• WORK INSTRUCTIONS
Please write out the following listing line for line, leaving every character unchanged.

------------------------------

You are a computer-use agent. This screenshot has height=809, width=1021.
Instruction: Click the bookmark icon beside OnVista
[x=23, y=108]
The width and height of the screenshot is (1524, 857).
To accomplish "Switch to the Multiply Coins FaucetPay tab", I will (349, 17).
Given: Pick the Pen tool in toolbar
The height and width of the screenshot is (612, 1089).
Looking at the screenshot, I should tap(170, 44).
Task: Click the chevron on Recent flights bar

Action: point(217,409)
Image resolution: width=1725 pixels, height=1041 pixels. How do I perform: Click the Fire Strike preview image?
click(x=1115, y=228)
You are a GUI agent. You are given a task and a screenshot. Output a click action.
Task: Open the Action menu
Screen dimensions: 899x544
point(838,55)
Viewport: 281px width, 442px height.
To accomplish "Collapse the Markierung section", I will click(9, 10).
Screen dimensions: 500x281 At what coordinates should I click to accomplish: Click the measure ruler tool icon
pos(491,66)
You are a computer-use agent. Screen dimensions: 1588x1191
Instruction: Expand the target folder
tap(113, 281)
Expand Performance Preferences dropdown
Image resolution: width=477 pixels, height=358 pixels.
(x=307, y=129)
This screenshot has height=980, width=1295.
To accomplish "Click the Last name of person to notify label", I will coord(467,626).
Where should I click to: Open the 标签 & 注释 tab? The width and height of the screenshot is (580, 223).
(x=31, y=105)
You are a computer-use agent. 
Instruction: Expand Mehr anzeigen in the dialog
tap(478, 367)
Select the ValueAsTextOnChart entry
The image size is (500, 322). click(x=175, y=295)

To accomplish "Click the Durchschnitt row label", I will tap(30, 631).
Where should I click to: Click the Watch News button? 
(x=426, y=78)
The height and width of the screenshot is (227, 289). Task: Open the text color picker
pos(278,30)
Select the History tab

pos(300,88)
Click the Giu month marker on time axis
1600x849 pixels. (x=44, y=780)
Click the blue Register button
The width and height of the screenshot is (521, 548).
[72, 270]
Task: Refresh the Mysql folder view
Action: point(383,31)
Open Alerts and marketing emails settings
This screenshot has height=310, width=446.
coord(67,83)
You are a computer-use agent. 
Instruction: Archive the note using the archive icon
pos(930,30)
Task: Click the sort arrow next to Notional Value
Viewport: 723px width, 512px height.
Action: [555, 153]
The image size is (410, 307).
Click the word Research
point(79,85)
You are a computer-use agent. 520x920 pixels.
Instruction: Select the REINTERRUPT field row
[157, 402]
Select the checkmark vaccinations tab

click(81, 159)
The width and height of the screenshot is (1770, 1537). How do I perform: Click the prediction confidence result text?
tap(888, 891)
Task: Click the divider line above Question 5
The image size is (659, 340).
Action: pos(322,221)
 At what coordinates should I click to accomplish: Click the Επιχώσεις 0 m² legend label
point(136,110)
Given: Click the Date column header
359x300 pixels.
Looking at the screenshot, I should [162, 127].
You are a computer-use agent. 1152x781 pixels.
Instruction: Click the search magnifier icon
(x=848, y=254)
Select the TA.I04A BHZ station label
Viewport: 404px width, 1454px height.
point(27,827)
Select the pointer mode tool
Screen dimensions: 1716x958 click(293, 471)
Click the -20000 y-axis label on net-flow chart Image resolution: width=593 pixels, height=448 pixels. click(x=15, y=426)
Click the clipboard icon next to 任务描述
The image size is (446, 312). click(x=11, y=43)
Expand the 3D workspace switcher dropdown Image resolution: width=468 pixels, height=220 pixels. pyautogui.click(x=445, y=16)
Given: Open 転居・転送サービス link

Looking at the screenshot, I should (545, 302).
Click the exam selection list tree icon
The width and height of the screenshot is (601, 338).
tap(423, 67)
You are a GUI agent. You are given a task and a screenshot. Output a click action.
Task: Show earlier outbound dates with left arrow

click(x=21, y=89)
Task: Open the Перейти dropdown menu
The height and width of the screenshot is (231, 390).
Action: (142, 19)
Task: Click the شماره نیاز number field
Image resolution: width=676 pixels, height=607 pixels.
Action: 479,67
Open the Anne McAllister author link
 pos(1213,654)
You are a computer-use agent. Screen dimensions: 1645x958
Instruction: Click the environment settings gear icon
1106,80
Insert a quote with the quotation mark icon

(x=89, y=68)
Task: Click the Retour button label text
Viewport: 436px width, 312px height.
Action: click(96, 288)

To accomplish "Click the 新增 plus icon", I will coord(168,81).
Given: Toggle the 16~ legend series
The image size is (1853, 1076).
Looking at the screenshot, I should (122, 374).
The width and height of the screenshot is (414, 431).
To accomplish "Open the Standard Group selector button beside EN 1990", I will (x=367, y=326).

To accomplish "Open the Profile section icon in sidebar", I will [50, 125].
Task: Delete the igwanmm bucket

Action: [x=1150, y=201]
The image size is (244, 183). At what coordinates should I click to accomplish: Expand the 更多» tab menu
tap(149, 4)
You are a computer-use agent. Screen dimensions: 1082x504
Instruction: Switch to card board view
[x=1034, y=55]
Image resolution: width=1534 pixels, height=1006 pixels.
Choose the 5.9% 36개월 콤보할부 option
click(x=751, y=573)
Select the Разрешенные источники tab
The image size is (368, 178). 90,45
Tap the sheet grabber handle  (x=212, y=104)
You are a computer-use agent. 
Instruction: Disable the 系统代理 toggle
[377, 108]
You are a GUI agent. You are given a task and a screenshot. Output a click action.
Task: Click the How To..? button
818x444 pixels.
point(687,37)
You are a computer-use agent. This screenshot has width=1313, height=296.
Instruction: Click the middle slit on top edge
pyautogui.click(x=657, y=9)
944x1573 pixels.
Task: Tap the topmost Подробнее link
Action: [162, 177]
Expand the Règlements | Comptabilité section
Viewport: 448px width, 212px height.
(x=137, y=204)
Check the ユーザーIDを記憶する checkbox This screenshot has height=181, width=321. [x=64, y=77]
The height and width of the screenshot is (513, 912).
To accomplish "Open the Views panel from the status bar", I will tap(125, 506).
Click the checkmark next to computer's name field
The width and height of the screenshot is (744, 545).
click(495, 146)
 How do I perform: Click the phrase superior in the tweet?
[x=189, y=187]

------------------------------

• SOLUTION FOR THIS EXERCISE
You are a computer-use agent. This screenshot has height=809, width=1021.
Instruction: Click the bookmark icon beside OnVista
[x=23, y=108]
The width and height of the screenshot is (1524, 857).
To accomplish "Switch to the Multiply Coins FaucetPay tab", I will (349, 17).
Given: Pick the Pen tool in toolbar
The height and width of the screenshot is (612, 1089).
Looking at the screenshot, I should tap(170, 44).
Task: Click the chevron on Recent flights bar

Action: point(217,409)
Image resolution: width=1725 pixels, height=1041 pixels. How do I perform: Click the Fire Strike preview image?
click(x=1115, y=228)
You are a GUI agent. You are given a task and a screenshot. Output a click action.
Task: Open the Action menu
Screen dimensions: 899x544
point(838,55)
Viewport: 281px width, 442px height.
To accomplish "Collapse the Markierung section", I will click(9, 10).
Screen dimensions: 500x281 At what coordinates should I click to accomplish: Click the measure ruler tool icon
pos(491,66)
You are a computer-use agent. Screen dimensions: 1588x1191
Instruction: Expand the target folder
tap(113, 281)
Expand Performance Preferences dropdown
Image resolution: width=477 pixels, height=358 pixels.
(x=307, y=129)
This screenshot has height=980, width=1295.
To accomplish "Click the Last name of person to notify label", I will coord(467,626).
Where should I click to: Open the 标签 & 注释 tab? The width and height of the screenshot is (580, 223).
(x=31, y=105)
You are a computer-use agent. 
Instruction: Expand Mehr anzeigen in the dialog
tap(478, 367)
Select the ValueAsTextOnChart entry
The image size is (500, 322). click(x=175, y=295)

To accomplish "Click the Durchschnitt row label", I will tap(30, 631).
Where should I click to: Click the Watch News button? 
(x=426, y=78)
The height and width of the screenshot is (227, 289). Task: Open the text color picker
pos(278,30)
Select the History tab

pos(300,88)
Click the Giu month marker on time axis
1600x849 pixels. (x=44, y=780)
Click the blue Register button
The width and height of the screenshot is (521, 548).
[72, 270]
Task: Refresh the Mysql folder view
Action: point(383,31)
Open Alerts and marketing emails settings
This screenshot has height=310, width=446.
coord(67,83)
You are a computer-use agent. 
Instruction: Archive the note using the archive icon
pos(930,30)
Task: Click the sort arrow next to Notional Value
Viewport: 723px width, 512px height.
Action: [555, 153]
The image size is (410, 307).
Click the word Research
point(79,85)
You are a computer-use agent. 520x920 pixels.
Instruction: Select the REINTERRUPT field row
[157, 402]
Select the checkmark vaccinations tab

click(81, 159)
The width and height of the screenshot is (1770, 1537). How do I perform: Click the prediction confidence result text?
tap(888, 891)
Task: Click the divider line above Question 5
The image size is (659, 340).
Action: pos(322,221)
 At what coordinates should I click to accomplish: Click the Επιχώσεις 0 m² legend label
point(136,110)
Given: Click the Date column header
359x300 pixels.
Looking at the screenshot, I should [162, 127].
You are a computer-use agent. 1152x781 pixels.
Instruction: Click the search magnifier icon
(x=848, y=254)
Select the TA.I04A BHZ station label
Viewport: 404px width, 1454px height.
point(27,827)
Select the pointer mode tool
Screen dimensions: 1716x958 click(293, 471)
Click the -20000 y-axis label on net-flow chart Image resolution: width=593 pixels, height=448 pixels. click(x=15, y=426)
Click the clipboard icon next to 任务描述
The image size is (446, 312). click(x=11, y=43)
Expand the 3D workspace switcher dropdown Image resolution: width=468 pixels, height=220 pixels. pyautogui.click(x=445, y=16)
Given: Open 転居・転送サービス link

Looking at the screenshot, I should (545, 302).
Click the exam selection list tree icon
The width and height of the screenshot is (601, 338).
tap(423, 67)
You are a GUI agent. You are given a task and a screenshot. Output a click action.
Task: Show earlier outbound dates with left arrow

click(x=21, y=89)
Task: Open the Перейти dropdown menu
The height and width of the screenshot is (231, 390).
Action: (142, 19)
Task: Click the شماره نیاز number field
Image resolution: width=676 pixels, height=607 pixels.
Action: 479,67
Open the Anne McAllister author link
 pos(1213,654)
You are a computer-use agent. Screen dimensions: 1645x958
Instruction: Click the environment settings gear icon
1106,80
Insert a quote with the quotation mark icon

(x=89, y=68)
Task: Click the Retour button label text
Viewport: 436px width, 312px height.
Action: click(96, 288)

To accomplish "Click the 新增 plus icon", I will coord(168,81).
Given: Toggle the 16~ legend series
The image size is (1853, 1076).
Looking at the screenshot, I should (122, 374).
The width and height of the screenshot is (414, 431).
To accomplish "Open the Standard Group selector button beside EN 1990", I will (x=367, y=326).

To accomplish "Open the Profile section icon in sidebar", I will [50, 125].
Task: Delete the igwanmm bucket

Action: [x=1150, y=201]
The image size is (244, 183). At what coordinates should I click to accomplish: Expand the 更多» tab menu
tap(149, 4)
You are a computer-use agent. Screen dimensions: 1082x504
Instruction: Switch to card board view
[x=1034, y=55]
Image resolution: width=1534 pixels, height=1006 pixels.
Choose the 5.9% 36개월 콤보할부 option
click(x=751, y=573)
Select the Разрешенные источники tab
The image size is (368, 178). 90,45
Tap the sheet grabber handle  (x=212, y=104)
You are a computer-use agent. 
Instruction: Disable the 系统代理 toggle
[377, 108]
You are a GUI agent. You are given a task and a screenshot. Output a click action.
Task: Click the How To..? button
818x444 pixels.
point(687,37)
You are a computer-use agent. This screenshot has width=1313, height=296.
Instruction: Click the middle slit on top edge
pyautogui.click(x=657, y=9)
944x1573 pixels.
Task: Tap the topmost Подробнее link
Action: [162, 177]
Expand the Règlements | Comptabilité section
Viewport: 448px width, 212px height.
(x=137, y=204)
Check the ユーザーIDを記憶する checkbox This screenshot has height=181, width=321. [x=64, y=77]
The height and width of the screenshot is (513, 912).
To accomplish "Open the Views panel from the status bar", I will tap(125, 506).
Click the checkmark next to computer's name field
The width and height of the screenshot is (744, 545).
click(495, 146)
 How do I perform: Click the phrase superior in the tweet?
[x=189, y=187]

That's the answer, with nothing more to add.